Health and Community Care Services (Repeal and Consequential Amendments) Bill 2002
Debate resumed from 21 November 2002, on motion by Mr Stanhope:That this bill be agreed to in principle.
MS TUCKER (11.18): This bill formalises the process begun some months ago to build over the purchaser/provider split in ACT health services that was carved out by the previous government in the belief that a commercial process would, by definition, deliver services more efficiently and effectively. I think we have learned that setting up competitive tendering inside a department, across different departments and, as a matter of course, across the community sector has resulted in less innovation, less creativity, less flexibility and less collaboration in the field.
Mental health services, for example, are being-or, presumably, will be-managed more coherently across the two hospitals and in the community. Some of the silo mentality that competing structures encourage will hopefully be eroded under this new set-up.
Clearly, there will also be some advantages in simplifying decision-making and reporting processes. A part of this process, I understand, is a reconfiguring of the performance indicators the department reports on-something better than keeping the minister happy for 90 per cent of the time, for example, such as an action plan with targets and timeframes, say. Either way, the service has already been abolished, so this bill really adjusts the legislation to reflect these changes.
Having recognised its mistake in pitting one hospital against another and having abandoned this business model for the health portfolio, I hope the government now will apply the same logic and vision in its partnership with small non-government organisations-not just in health but across the whole community sector. In other words, the abandonment of the purchaser/provider model inside government service is an encouraging start. But the process needs to be continued across the community sector.

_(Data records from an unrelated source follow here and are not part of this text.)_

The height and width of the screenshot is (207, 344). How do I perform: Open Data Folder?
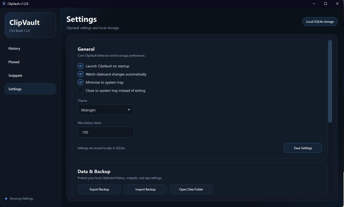pos(191,189)
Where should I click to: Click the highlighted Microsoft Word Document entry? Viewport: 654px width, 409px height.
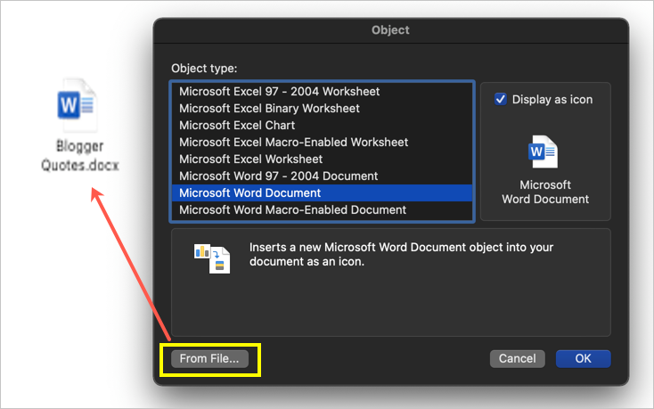pos(249,192)
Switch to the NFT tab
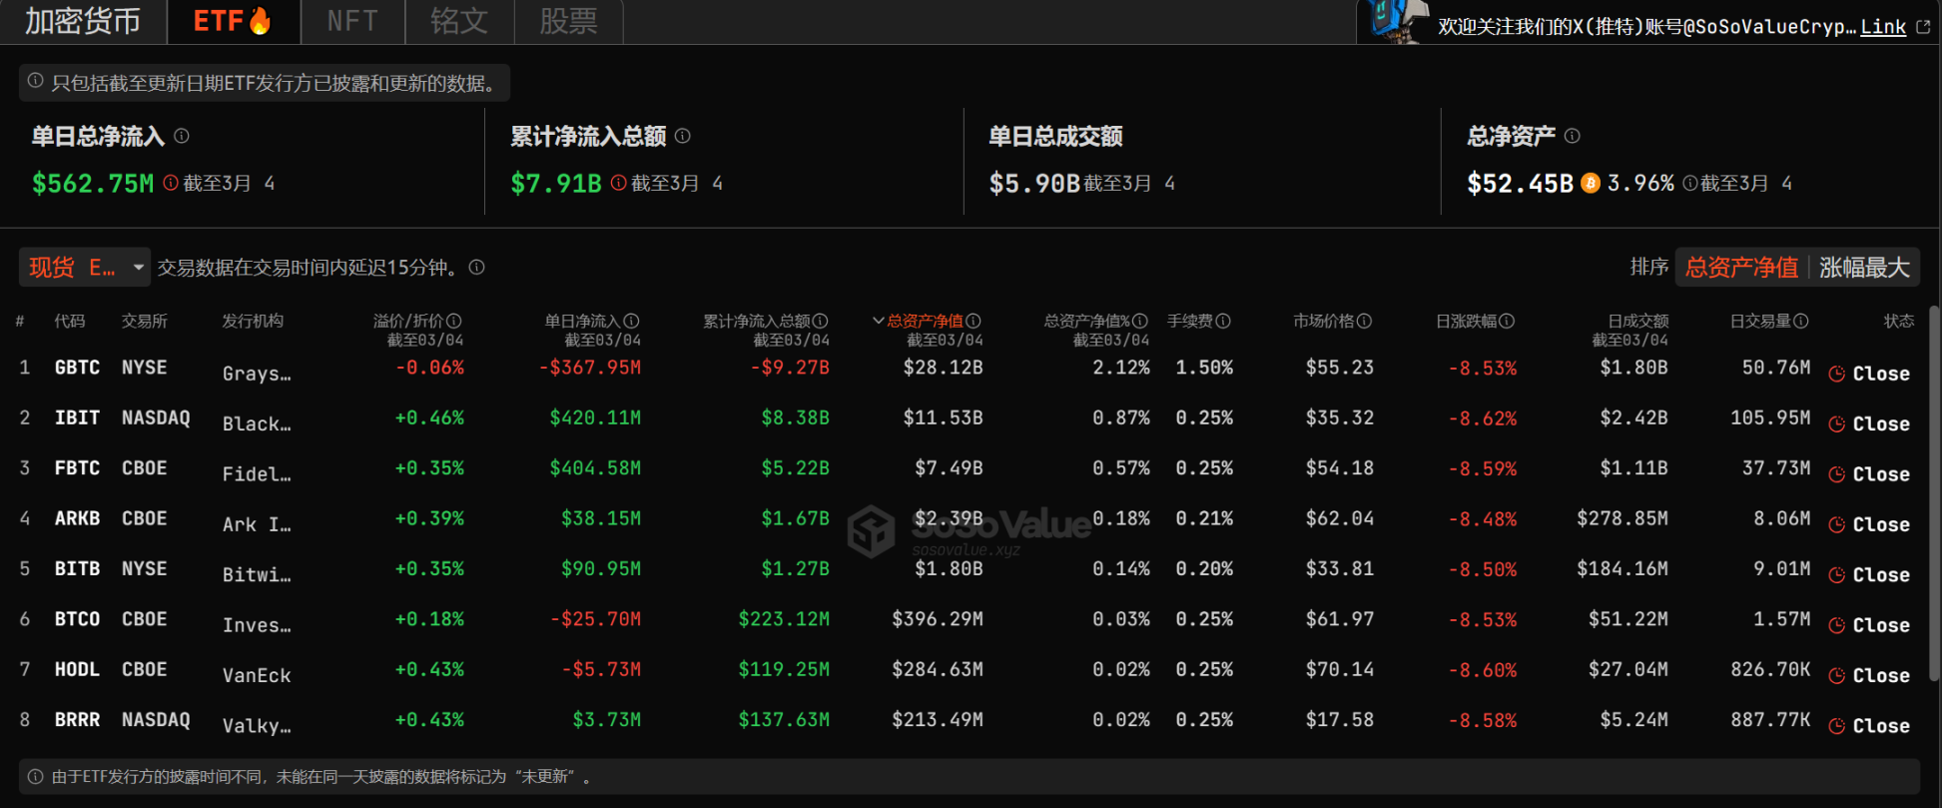Viewport: 1942px width, 808px height. point(352,21)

There is UNESCO research on social sustainability in cities that points to the need for connectedness for people and for innovation and collaboration in the activities of their community organisations. The real issues are about how to get our human services, government and community base to work collaboratively and how we can get them to respond creatively to the people we label as clients or consumers. The destruction wreaked on the community providers through chronic under-funding and competitive tendering needs to be addressed. Government needs to ensure that there are models for service delivery that will provide a range of innovative, community-based services.